[Start of Data rows]

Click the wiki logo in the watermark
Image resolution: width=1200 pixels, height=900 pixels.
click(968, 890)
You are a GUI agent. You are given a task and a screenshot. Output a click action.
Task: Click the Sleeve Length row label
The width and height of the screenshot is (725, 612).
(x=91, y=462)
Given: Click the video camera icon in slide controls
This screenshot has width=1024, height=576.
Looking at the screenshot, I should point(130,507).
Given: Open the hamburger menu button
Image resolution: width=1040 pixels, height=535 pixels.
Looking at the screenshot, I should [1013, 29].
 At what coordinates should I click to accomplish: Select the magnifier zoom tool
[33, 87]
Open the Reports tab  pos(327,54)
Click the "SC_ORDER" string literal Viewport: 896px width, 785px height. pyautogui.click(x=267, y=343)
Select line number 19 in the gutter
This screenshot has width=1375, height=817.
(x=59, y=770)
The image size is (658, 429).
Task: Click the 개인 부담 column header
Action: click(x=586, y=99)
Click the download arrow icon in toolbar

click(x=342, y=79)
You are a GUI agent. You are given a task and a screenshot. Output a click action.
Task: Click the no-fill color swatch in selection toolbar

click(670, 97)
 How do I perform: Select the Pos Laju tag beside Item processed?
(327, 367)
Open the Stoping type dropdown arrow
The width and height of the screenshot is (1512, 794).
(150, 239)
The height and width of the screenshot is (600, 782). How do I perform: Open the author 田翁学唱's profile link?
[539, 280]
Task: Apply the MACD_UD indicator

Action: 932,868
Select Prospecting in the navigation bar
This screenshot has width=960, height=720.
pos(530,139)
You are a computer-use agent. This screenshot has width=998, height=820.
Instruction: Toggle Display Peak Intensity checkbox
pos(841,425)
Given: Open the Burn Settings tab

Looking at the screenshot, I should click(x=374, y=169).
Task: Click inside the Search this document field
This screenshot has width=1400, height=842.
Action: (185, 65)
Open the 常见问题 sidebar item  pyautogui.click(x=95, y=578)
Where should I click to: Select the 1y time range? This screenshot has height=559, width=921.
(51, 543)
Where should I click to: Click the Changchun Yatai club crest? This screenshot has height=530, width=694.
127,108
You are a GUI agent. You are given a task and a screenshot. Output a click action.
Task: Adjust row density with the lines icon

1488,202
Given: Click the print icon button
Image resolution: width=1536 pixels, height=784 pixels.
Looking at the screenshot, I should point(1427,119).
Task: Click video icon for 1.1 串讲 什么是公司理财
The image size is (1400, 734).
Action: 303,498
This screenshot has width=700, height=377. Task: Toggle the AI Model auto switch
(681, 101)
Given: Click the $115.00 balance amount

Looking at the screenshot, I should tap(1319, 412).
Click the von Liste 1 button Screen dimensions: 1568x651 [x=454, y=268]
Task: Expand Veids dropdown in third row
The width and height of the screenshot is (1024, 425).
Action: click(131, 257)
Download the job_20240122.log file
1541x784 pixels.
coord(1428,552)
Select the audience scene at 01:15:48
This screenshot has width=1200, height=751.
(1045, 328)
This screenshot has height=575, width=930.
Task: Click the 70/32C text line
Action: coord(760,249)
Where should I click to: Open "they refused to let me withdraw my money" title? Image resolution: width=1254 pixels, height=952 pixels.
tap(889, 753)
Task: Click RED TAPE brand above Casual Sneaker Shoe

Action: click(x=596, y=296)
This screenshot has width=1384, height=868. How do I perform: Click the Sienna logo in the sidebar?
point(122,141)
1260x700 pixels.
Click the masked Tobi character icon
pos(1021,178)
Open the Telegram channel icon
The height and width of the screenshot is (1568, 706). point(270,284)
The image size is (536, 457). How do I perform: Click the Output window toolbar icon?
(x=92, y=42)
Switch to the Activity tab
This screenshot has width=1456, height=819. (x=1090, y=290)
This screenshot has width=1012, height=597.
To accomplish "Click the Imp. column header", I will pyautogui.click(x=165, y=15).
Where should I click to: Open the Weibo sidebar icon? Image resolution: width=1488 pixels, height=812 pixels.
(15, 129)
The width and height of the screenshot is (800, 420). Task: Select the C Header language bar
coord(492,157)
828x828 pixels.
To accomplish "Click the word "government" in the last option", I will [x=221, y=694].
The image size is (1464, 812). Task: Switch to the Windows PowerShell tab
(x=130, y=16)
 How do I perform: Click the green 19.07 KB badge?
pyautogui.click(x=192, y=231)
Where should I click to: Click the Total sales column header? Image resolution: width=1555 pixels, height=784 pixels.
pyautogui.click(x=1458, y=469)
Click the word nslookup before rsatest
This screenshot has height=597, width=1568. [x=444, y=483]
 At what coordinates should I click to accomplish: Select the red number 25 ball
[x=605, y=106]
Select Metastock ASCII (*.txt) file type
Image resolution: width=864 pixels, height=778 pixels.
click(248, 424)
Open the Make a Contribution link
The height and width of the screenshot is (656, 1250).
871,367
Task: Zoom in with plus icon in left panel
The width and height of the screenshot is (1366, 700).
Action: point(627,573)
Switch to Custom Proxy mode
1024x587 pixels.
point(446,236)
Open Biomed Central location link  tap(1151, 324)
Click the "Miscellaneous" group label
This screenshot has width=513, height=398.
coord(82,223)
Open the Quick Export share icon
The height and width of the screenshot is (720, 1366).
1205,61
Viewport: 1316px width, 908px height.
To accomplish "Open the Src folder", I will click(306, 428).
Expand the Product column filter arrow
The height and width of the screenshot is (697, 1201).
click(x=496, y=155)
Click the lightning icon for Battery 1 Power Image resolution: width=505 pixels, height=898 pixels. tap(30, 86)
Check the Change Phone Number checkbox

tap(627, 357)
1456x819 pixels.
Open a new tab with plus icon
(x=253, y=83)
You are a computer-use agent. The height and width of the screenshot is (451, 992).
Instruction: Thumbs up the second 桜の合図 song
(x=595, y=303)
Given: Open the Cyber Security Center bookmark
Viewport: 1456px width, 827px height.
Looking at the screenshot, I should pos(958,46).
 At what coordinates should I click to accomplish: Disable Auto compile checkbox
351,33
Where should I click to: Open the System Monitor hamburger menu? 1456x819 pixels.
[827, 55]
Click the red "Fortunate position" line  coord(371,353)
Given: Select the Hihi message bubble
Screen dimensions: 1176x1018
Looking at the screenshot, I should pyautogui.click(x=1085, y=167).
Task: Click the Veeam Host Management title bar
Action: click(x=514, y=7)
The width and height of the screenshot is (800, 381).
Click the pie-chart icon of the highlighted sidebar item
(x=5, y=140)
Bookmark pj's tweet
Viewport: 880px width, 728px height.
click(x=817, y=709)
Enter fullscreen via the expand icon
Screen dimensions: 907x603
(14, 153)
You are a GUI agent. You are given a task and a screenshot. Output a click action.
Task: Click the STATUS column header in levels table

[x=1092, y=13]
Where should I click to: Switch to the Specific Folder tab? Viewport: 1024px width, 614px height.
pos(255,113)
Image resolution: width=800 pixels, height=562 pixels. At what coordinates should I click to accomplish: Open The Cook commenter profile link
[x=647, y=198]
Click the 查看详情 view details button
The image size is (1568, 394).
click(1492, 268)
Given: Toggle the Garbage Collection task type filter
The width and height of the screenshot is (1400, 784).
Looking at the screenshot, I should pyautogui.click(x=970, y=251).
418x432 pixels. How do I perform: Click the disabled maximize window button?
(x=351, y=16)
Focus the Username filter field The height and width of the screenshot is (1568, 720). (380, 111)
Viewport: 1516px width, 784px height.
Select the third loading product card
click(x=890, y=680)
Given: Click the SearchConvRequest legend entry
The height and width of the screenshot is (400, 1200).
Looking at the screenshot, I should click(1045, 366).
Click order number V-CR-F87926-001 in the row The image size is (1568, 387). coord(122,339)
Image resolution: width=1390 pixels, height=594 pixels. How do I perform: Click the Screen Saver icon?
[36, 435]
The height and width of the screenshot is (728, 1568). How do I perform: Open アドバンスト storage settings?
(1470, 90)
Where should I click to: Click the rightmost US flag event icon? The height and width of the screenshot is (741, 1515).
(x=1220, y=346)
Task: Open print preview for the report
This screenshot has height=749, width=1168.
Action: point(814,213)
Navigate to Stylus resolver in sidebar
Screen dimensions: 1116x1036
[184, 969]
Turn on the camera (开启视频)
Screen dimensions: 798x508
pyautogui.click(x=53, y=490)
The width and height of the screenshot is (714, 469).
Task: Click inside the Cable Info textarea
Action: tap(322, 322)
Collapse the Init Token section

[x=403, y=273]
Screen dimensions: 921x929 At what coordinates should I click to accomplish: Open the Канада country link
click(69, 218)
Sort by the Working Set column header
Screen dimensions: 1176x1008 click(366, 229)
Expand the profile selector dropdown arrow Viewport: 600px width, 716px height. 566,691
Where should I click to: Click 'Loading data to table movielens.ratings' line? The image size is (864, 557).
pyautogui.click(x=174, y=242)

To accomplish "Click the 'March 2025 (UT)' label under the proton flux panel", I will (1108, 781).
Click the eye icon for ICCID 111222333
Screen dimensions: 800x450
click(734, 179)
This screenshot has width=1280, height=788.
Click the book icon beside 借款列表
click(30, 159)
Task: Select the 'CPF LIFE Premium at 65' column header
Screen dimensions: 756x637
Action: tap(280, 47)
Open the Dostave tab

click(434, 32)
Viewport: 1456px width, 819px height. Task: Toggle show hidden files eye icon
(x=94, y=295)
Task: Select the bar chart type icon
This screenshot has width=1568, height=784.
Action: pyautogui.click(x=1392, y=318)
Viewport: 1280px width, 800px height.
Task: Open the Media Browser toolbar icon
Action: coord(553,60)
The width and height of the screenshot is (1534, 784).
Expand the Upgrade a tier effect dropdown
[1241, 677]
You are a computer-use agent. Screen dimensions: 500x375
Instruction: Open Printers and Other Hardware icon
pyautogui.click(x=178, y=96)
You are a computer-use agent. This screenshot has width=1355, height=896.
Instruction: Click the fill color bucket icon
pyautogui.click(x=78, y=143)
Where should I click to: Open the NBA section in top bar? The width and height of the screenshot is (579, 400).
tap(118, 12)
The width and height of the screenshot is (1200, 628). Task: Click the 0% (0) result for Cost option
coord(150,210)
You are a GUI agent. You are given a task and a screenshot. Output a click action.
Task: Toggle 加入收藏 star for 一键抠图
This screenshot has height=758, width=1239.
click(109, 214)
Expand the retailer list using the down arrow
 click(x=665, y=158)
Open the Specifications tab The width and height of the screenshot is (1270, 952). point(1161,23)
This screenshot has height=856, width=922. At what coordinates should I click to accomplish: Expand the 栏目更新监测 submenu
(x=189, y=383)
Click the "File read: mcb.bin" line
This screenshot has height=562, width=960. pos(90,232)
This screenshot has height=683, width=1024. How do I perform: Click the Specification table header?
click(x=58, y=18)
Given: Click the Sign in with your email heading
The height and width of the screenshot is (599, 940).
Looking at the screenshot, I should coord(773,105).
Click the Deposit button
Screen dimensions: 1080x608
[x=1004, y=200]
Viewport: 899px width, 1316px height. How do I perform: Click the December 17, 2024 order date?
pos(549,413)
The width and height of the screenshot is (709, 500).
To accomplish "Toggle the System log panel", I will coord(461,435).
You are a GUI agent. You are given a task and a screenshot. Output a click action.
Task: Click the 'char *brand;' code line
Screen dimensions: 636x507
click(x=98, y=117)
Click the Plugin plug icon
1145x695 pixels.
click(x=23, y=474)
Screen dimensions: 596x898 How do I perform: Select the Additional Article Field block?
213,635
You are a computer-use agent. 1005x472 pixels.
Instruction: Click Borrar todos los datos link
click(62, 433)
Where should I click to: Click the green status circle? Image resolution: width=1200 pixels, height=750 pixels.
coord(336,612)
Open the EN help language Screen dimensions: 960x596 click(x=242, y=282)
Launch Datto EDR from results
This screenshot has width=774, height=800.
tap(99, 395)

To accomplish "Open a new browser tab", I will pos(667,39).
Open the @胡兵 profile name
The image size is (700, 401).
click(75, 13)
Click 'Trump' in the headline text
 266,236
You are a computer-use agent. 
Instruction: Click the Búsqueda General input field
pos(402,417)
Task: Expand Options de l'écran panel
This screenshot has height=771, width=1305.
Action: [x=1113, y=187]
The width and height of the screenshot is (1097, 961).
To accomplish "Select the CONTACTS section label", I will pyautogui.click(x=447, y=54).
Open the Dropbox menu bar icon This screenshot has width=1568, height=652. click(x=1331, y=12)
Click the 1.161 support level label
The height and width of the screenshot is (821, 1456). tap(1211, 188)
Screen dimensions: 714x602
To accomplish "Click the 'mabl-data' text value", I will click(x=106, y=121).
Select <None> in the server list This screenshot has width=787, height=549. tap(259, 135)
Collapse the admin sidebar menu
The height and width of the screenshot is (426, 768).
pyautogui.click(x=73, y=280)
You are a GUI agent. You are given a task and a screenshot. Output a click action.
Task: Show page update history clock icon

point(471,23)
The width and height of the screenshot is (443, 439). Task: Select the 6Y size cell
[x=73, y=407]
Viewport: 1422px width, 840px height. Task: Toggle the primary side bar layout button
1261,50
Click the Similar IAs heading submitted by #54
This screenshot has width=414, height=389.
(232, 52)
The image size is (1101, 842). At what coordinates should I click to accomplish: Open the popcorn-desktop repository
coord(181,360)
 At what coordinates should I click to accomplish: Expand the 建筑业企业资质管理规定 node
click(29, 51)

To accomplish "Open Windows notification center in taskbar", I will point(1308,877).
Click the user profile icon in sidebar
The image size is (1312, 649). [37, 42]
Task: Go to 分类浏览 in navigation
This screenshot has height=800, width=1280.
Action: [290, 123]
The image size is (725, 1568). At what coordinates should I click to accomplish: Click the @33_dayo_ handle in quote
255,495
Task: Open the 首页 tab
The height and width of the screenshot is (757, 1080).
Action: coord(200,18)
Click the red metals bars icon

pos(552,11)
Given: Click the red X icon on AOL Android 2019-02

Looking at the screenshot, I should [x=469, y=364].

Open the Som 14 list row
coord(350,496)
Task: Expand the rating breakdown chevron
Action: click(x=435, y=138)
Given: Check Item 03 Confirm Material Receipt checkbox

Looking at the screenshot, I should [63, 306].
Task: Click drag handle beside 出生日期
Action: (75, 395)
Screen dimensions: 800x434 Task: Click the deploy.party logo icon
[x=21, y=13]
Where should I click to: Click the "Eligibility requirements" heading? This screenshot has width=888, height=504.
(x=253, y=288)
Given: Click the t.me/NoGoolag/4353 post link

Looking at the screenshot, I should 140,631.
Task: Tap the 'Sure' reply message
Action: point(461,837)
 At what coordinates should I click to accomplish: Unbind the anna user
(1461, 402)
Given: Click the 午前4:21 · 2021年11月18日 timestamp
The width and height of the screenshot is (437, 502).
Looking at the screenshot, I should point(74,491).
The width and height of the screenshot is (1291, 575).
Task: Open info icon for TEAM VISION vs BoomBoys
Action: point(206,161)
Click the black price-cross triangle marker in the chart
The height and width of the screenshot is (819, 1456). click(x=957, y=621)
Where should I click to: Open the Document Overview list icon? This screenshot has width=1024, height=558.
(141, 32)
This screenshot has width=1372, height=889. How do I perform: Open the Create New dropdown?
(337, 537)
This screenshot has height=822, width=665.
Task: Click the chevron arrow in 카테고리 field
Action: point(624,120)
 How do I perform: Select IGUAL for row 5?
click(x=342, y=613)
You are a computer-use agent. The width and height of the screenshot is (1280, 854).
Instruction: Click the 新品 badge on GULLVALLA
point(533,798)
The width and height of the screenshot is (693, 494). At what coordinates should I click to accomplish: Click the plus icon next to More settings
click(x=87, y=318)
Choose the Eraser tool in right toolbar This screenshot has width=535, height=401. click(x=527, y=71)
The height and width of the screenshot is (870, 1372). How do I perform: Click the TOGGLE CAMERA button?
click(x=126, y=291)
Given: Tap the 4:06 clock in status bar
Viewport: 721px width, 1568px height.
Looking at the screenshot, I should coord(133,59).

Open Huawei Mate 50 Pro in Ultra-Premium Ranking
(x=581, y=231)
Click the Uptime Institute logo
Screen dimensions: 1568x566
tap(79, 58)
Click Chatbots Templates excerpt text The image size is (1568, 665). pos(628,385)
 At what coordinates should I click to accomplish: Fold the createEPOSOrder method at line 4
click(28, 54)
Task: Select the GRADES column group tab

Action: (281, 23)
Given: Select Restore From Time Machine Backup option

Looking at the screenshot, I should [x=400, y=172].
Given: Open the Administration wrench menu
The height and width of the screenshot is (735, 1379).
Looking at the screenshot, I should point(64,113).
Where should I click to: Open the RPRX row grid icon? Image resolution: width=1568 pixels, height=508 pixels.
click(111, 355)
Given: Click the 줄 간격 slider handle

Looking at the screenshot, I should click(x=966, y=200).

[End of Data rows]

The exercise ->
Give again, word for word, the items from the line with "The image size is (536, 457)." to the line with "(x=253, y=83)", both lines included.

Result for this exercise ->
The image size is (536, 457). How do I perform: Click the Output window toolbar icon?
(x=92, y=42)
Switch to the Activity tab
This screenshot has width=1456, height=819. (x=1090, y=290)
This screenshot has width=1012, height=597.
To accomplish "Click the Imp. column header", I will pyautogui.click(x=165, y=15).
Where should I click to: Open the Weibo sidebar icon? Image resolution: width=1488 pixels, height=812 pixels.
(15, 129)
The width and height of the screenshot is (800, 420). Task: Select the C Header language bar
coord(492,157)
828x828 pixels.
To accomplish "Click the word "government" in the last option", I will [x=221, y=694].
The image size is (1464, 812). Task: Switch to the Windows PowerShell tab
(x=130, y=16)
 How do I perform: Click the green 19.07 KB badge?
pyautogui.click(x=192, y=231)
Where should I click to: Click the Total sales column header? Image resolution: width=1555 pixels, height=784 pixels.
pyautogui.click(x=1458, y=469)
Click the word nslookup before rsatest
This screenshot has height=597, width=1568. [x=444, y=483]
 At what coordinates should I click to accomplish: Select the red number 25 ball
[x=605, y=106]
Select Metastock ASCII (*.txt) file type
Image resolution: width=864 pixels, height=778 pixels.
click(248, 424)
Open the Make a Contribution link
The height and width of the screenshot is (656, 1250).
871,367
Task: Zoom in with plus icon in left panel
The width and height of the screenshot is (1366, 700).
Action: point(627,573)
Switch to Custom Proxy mode
1024x587 pixels.
point(446,236)
Open Biomed Central location link  tap(1151, 324)
Click the "Miscellaneous" group label
This screenshot has width=513, height=398.
coord(82,223)
Open the Quick Export share icon
The height and width of the screenshot is (720, 1366).
1205,61
Viewport: 1316px width, 908px height.
To accomplish "Open the Src folder", I will click(306, 428).
Expand the Product column filter arrow
The height and width of the screenshot is (697, 1201).
click(x=496, y=155)
Click the lightning icon for Battery 1 Power Image resolution: width=505 pixels, height=898 pixels. tap(30, 86)
Check the Change Phone Number checkbox

tap(627, 357)
1456x819 pixels.
Open a new tab with plus icon
(x=253, y=83)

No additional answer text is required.